● **Task goal**:
Reproduce exactly the line with "Open settings via the gear at sidebar bottom" and every line that follows it below, up to and including the last one. Do not include pictures or anything else.

● **Material for the task**:
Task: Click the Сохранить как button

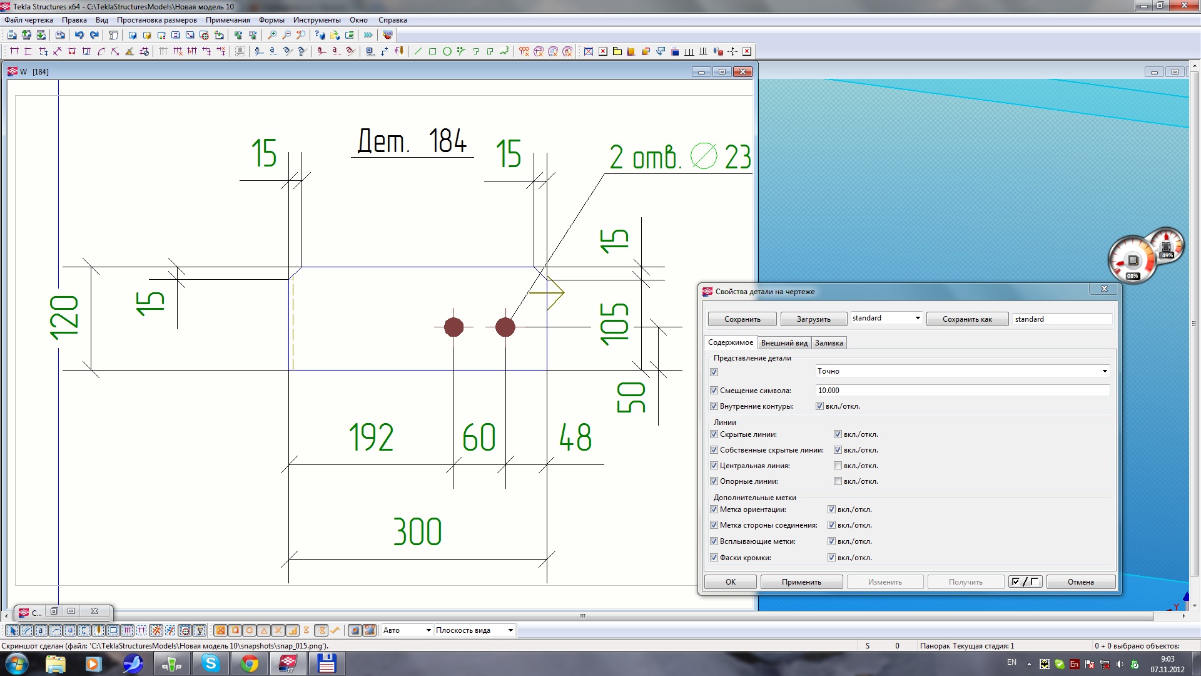Action: click(x=966, y=319)
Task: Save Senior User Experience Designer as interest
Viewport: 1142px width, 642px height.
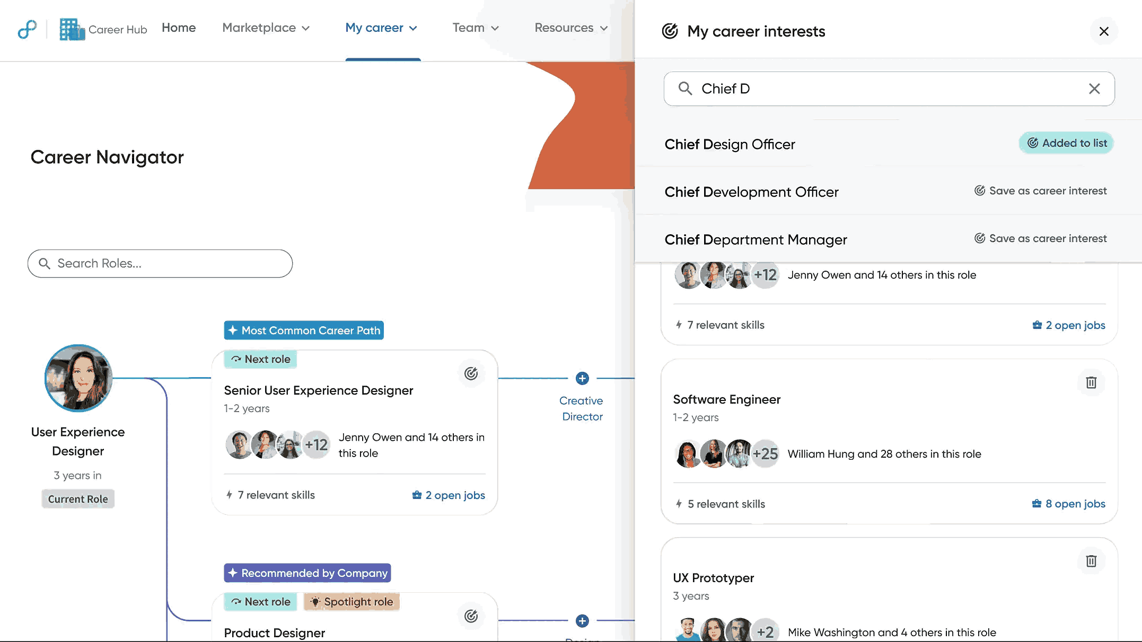Action: coord(471,373)
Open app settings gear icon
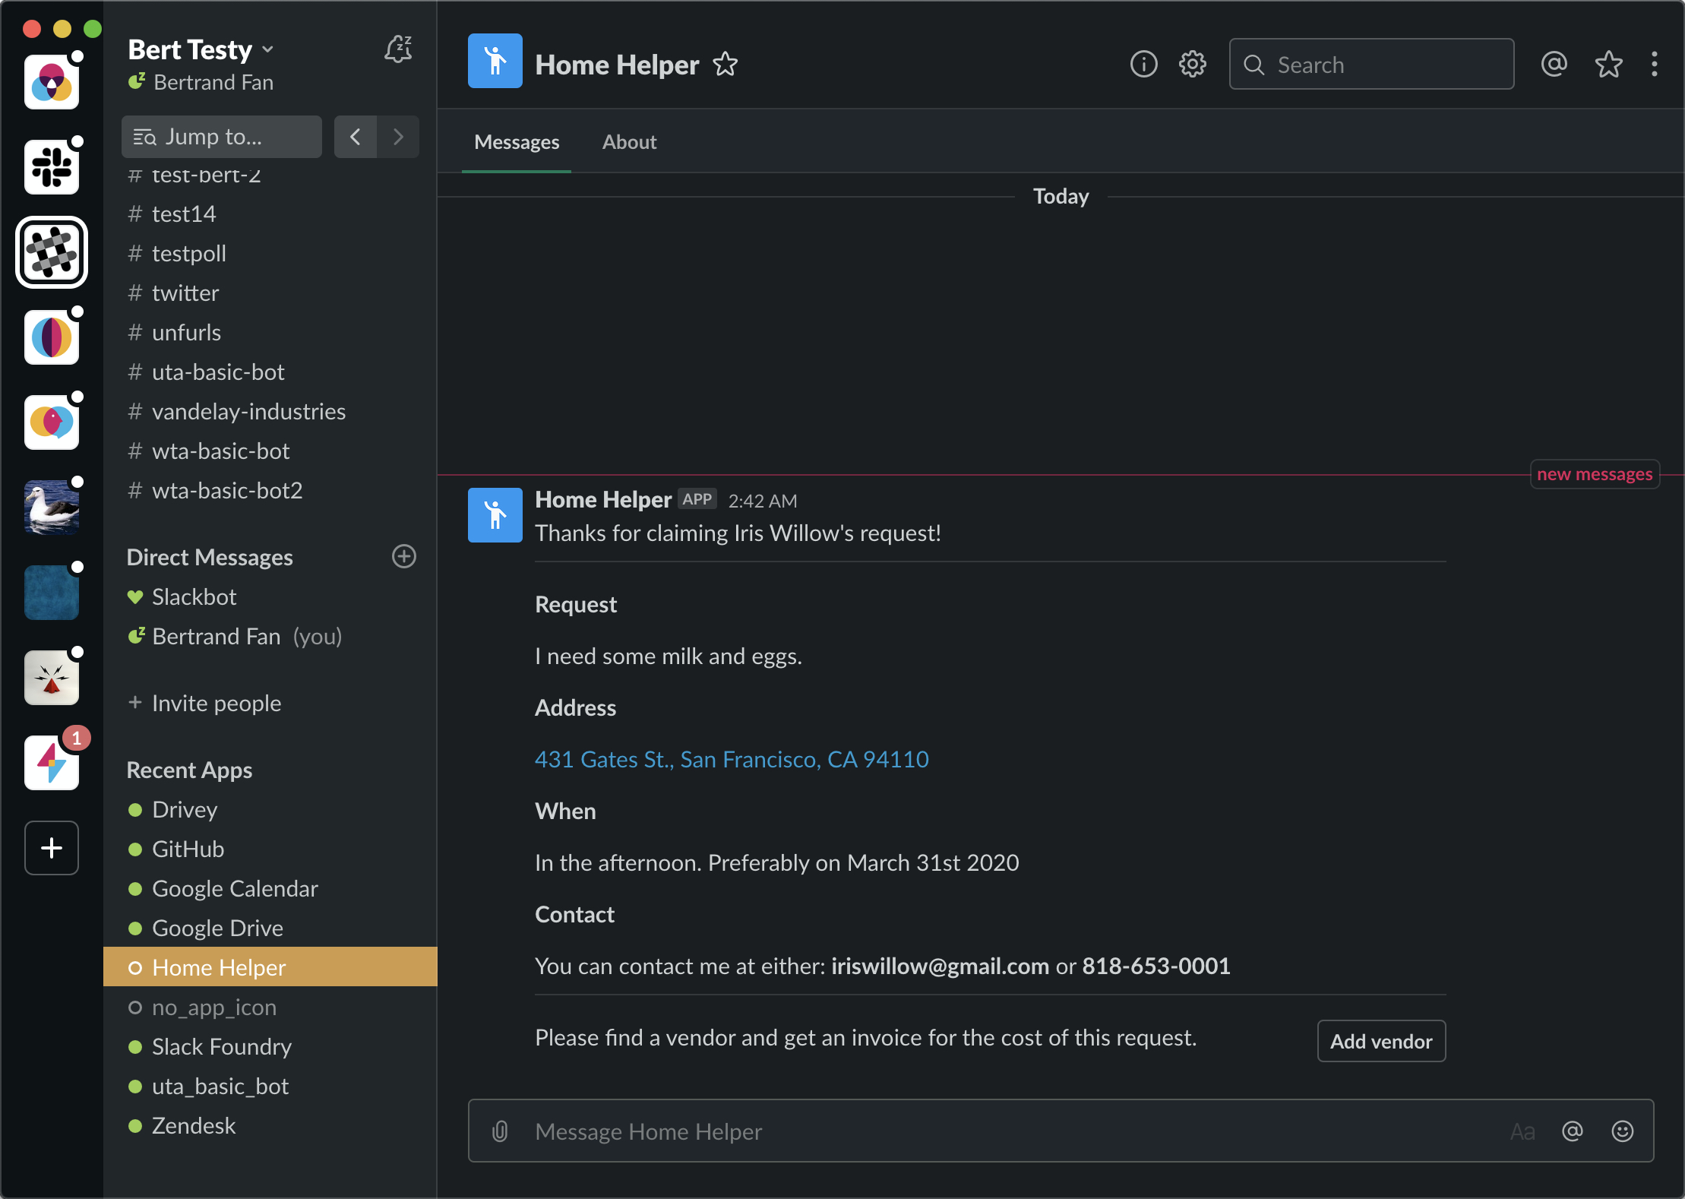This screenshot has height=1199, width=1685. click(1192, 65)

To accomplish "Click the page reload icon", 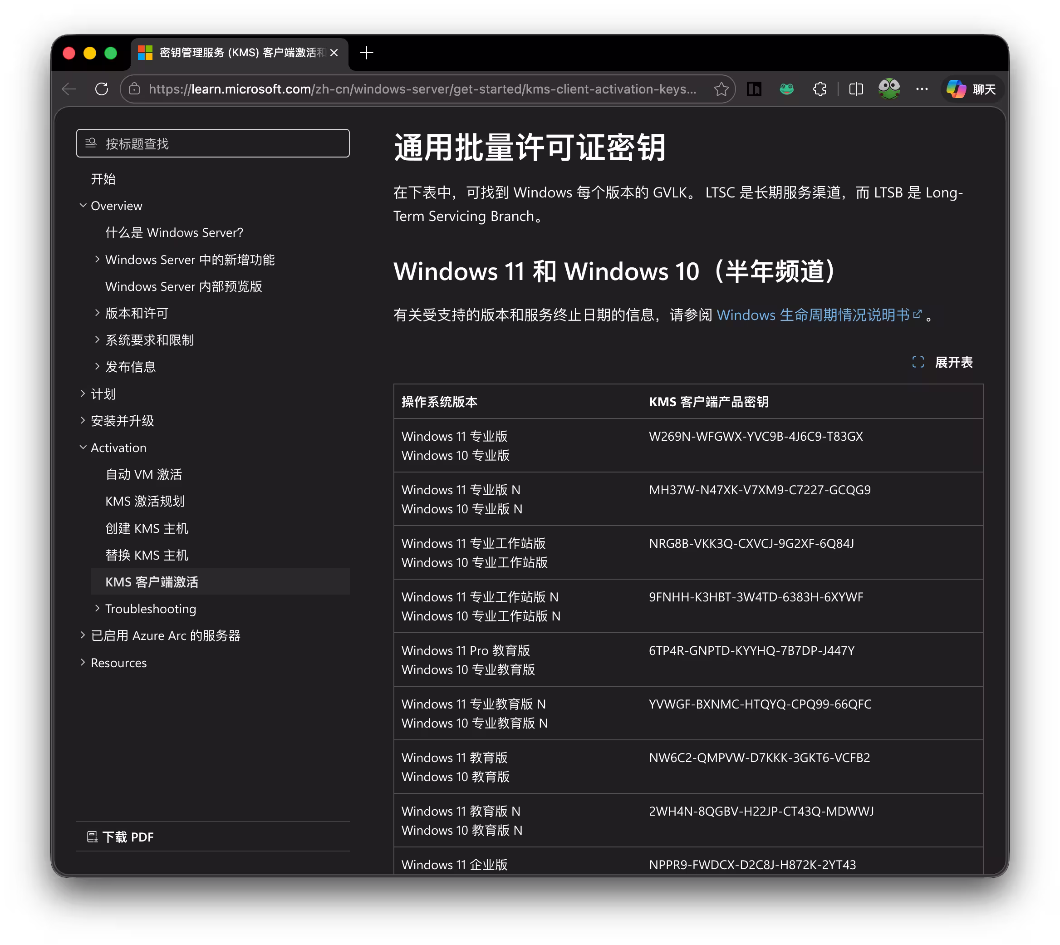I will (102, 89).
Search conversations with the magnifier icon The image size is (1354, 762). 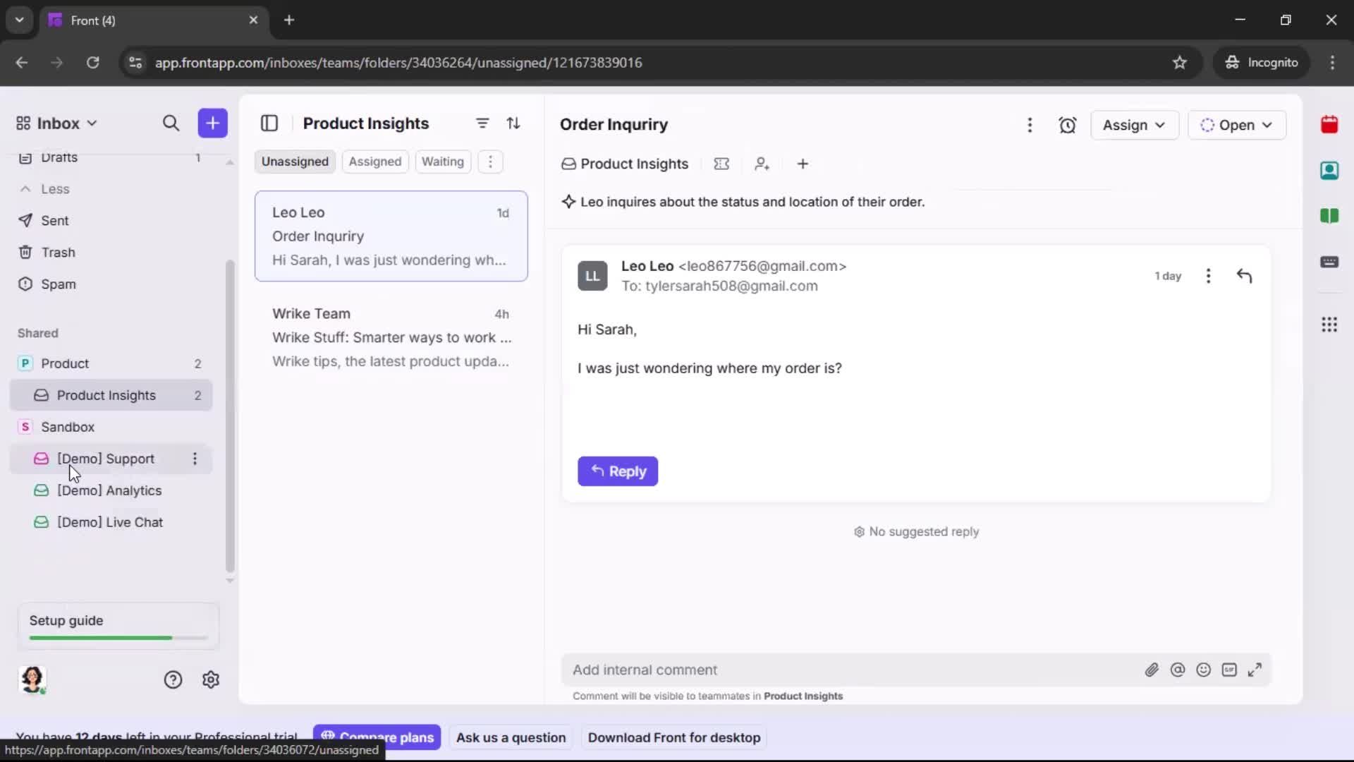click(171, 123)
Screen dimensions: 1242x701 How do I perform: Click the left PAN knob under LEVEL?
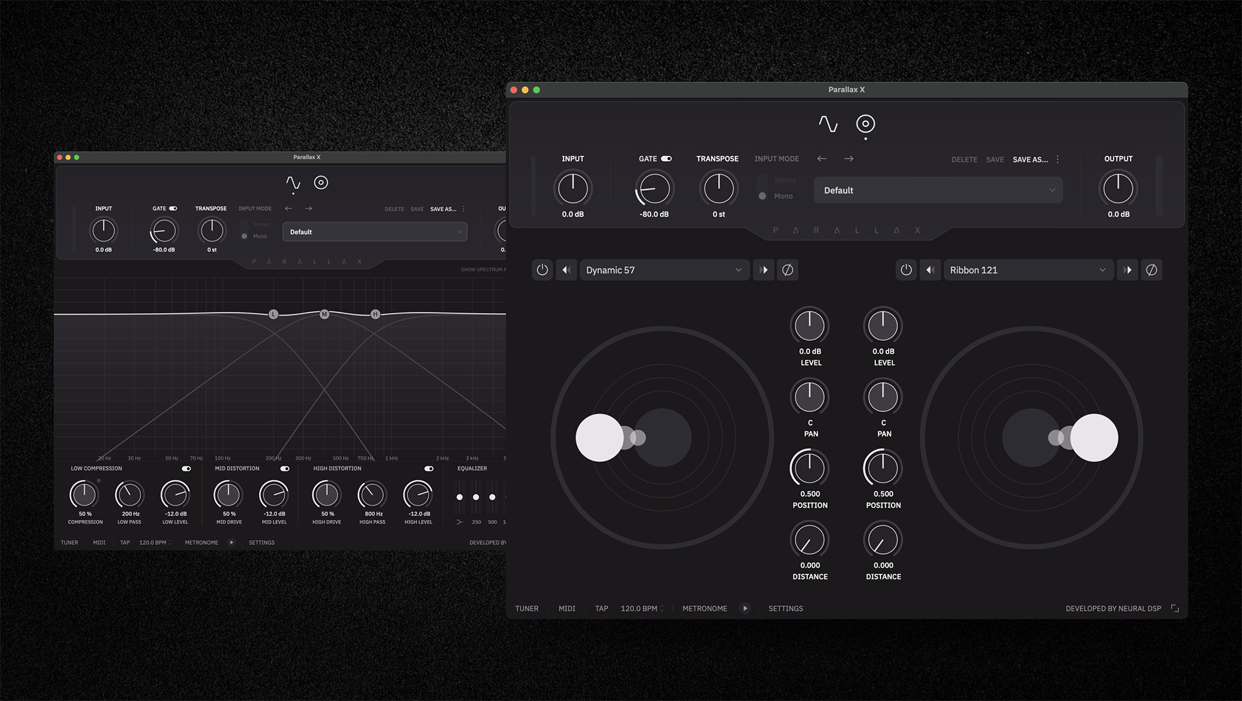pos(810,396)
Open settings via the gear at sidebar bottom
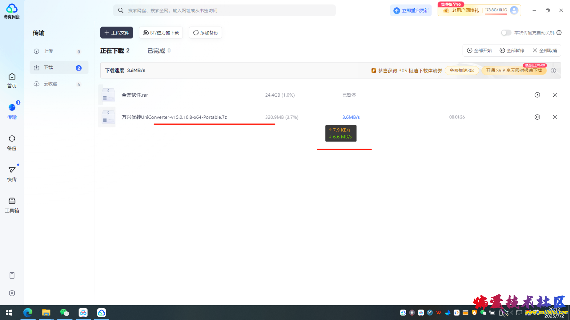Image resolution: width=570 pixels, height=320 pixels. tap(12, 293)
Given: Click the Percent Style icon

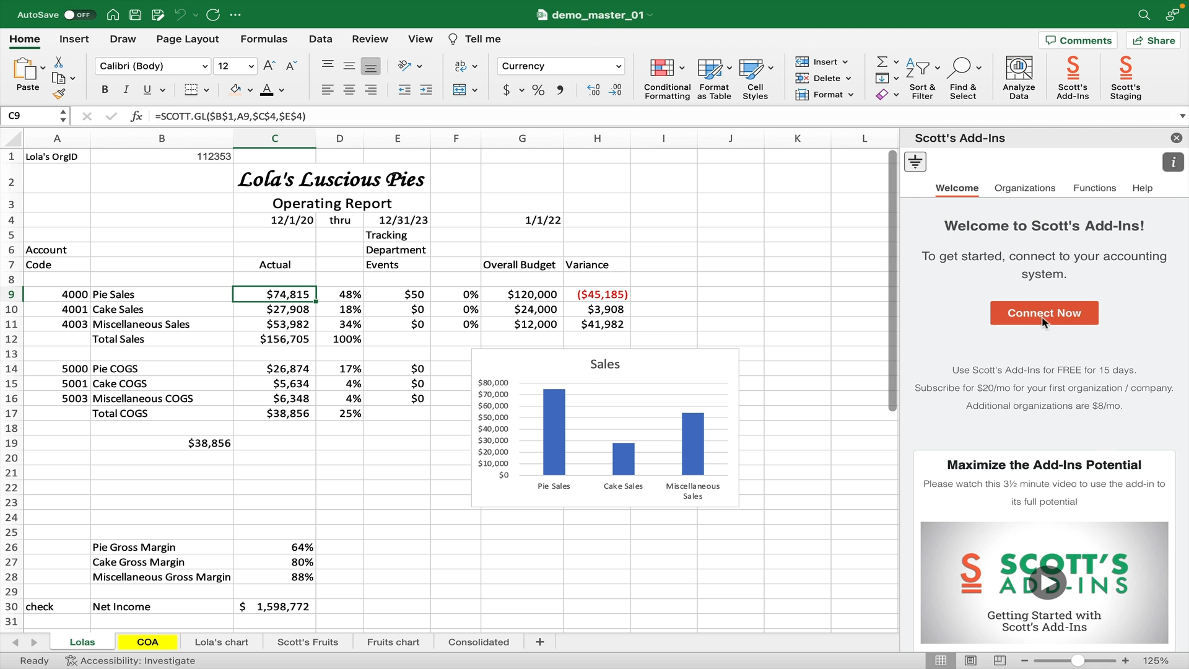Looking at the screenshot, I should click(x=538, y=90).
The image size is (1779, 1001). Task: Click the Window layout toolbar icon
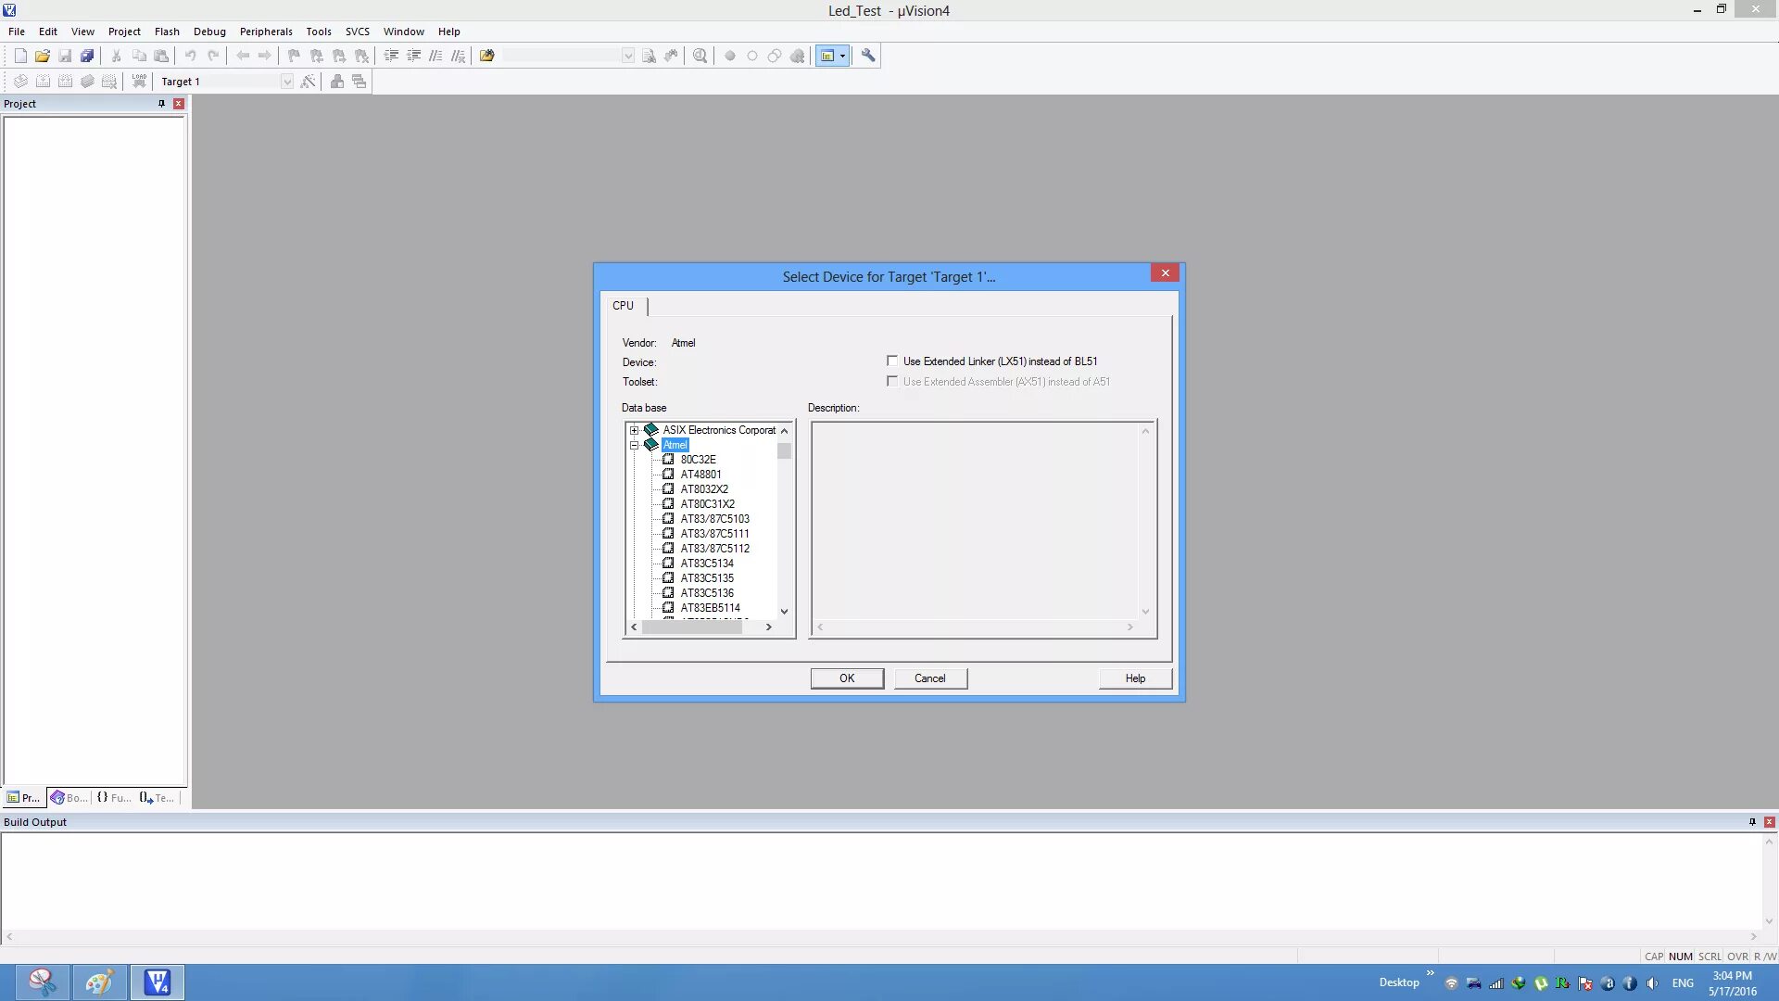tap(827, 56)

● **Solution below**:
Open settings via the gear at sidebar bottom
Image resolution: width=570 pixels, height=320 pixels. tap(12, 293)
Given: Click the Percent Style icon

Looking at the screenshot, I should click(x=538, y=90).
The image size is (1779, 1001). Task: Click the Window layout toolbar icon
tap(827, 56)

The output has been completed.